Friday, 28 August 2015

Denis Smith: 10 Needed Reforms of Ohio Charters

Denis Smith worked in the charter school office of the Ohio Department of Education. He knows the problems of oversight of these deregulated schools.

In this post, he proposes 10 reforms to rein in corruption and malfeasance in Ohio’s charter sector.

The major reform that is needed is financial transparency. All schools–public and charter–should be subject to public audit.

Most of his recommendations focus on the misuse of public funds, for example, to pay for celebrity endorsements and advertising.

Here are his top three recommendations:

“#3: Administrative qualifications. Incredibly, there are no minimum educational or professional licensure requirements for charter school administrators. This situation needs to be addressed immediately if all charter reform efforts are to be viewed as substantive. After all, school is about education.

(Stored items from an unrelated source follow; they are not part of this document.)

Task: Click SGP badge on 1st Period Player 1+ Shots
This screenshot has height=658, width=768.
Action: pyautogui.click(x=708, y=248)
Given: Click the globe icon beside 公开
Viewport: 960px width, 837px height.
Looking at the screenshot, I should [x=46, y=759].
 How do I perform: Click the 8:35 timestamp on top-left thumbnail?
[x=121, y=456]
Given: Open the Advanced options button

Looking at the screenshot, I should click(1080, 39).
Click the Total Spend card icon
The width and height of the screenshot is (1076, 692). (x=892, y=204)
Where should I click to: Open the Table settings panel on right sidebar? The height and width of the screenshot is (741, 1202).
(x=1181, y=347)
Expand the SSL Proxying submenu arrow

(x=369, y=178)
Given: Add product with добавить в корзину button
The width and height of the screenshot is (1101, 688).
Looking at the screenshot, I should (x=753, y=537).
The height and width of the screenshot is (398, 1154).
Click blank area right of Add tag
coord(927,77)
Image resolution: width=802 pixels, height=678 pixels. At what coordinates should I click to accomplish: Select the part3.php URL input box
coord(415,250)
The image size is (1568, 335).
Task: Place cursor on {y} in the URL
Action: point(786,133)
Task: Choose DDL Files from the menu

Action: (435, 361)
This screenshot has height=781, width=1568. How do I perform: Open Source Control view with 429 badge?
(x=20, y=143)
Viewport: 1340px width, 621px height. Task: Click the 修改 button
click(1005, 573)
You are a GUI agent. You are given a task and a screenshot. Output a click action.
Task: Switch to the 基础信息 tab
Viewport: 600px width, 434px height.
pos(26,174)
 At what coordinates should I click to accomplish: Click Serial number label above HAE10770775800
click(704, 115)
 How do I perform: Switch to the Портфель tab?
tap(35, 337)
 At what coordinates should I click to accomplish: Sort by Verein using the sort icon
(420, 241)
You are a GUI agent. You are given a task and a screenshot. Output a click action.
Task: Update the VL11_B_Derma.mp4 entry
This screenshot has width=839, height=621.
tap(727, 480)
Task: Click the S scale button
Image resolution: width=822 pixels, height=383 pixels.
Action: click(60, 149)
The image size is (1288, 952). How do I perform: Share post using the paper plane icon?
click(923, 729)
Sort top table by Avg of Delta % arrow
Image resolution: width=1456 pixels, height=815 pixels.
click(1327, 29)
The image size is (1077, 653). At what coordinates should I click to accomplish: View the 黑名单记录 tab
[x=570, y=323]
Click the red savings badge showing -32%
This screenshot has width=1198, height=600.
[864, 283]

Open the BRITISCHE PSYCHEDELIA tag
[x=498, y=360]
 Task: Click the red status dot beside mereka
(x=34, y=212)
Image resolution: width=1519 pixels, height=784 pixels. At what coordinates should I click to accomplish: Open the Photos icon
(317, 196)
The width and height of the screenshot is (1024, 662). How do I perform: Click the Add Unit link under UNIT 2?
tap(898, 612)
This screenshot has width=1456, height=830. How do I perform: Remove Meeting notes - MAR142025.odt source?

“#2: Citizenship requirement. In traditional school districts, board members have to be qualified voters – citizens – in order to serve as overseers of public funds. News reports in the last year have focused on one charter school chain where some of the board members and administrators may not be American citizens. If charter proponents want to emphasize the word public in the term public charter school, they should also agree that requiring American citizenship for board members is a no-brainer for the charter industry.

“And the Number One Needed Charter School Reform –

“Get the money out!

“The influence of charter moguls David Brennan and William Lager on the Ohio Republican party is well-known. Money talks, and in charter world, money speaks loudly. Public funds – the profits gained from running privately operated schools with public money – should not be allowed to unduly influence legislators. The fact that HB 2 stalled at the very time that another $91,726 arrived to replenish state Republican campaign coffers is no coincidence.”